## Records for processing
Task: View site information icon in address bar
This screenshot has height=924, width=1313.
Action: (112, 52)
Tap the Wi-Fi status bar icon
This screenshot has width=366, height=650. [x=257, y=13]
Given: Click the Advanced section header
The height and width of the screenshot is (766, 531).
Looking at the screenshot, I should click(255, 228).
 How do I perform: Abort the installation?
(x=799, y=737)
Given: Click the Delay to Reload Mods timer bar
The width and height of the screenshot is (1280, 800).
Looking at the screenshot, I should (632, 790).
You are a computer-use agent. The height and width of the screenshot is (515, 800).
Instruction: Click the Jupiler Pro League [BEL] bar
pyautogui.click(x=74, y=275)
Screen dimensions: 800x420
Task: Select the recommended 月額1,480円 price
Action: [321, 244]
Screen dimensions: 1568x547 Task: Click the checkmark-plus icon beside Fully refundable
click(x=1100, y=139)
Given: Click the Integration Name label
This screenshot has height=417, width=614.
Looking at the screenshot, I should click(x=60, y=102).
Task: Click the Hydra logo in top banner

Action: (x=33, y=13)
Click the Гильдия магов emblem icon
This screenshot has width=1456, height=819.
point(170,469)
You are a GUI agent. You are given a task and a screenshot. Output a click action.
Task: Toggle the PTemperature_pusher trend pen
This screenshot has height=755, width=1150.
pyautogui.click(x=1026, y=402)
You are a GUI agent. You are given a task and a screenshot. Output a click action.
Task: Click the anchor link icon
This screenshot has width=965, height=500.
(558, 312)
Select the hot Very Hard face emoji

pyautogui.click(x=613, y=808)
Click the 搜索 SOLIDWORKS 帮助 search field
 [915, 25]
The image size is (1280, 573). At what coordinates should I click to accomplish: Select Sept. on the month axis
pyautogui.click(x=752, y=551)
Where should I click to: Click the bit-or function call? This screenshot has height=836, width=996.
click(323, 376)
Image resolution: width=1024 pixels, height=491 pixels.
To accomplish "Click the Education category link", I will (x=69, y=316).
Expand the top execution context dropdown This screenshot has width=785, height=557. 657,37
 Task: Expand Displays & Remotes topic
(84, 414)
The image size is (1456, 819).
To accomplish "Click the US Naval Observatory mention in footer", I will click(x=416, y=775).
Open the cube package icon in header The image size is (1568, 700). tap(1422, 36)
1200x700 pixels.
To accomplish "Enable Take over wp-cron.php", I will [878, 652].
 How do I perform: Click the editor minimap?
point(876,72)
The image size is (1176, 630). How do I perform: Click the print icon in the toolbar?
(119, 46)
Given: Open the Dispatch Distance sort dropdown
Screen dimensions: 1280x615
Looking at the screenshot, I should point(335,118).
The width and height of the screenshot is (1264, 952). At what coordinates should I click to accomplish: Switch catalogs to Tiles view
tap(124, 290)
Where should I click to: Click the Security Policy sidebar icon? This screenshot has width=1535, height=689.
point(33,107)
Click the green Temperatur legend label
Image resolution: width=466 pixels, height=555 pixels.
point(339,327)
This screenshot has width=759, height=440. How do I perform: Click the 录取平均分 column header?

## The problem
Each line of the entries where the string "dropdown" occurs should be shown.

## Task output
Expand the top execution context dropdown This screenshot has width=785, height=557. 657,37
Given: Open the Dispatch Distance sort dropdown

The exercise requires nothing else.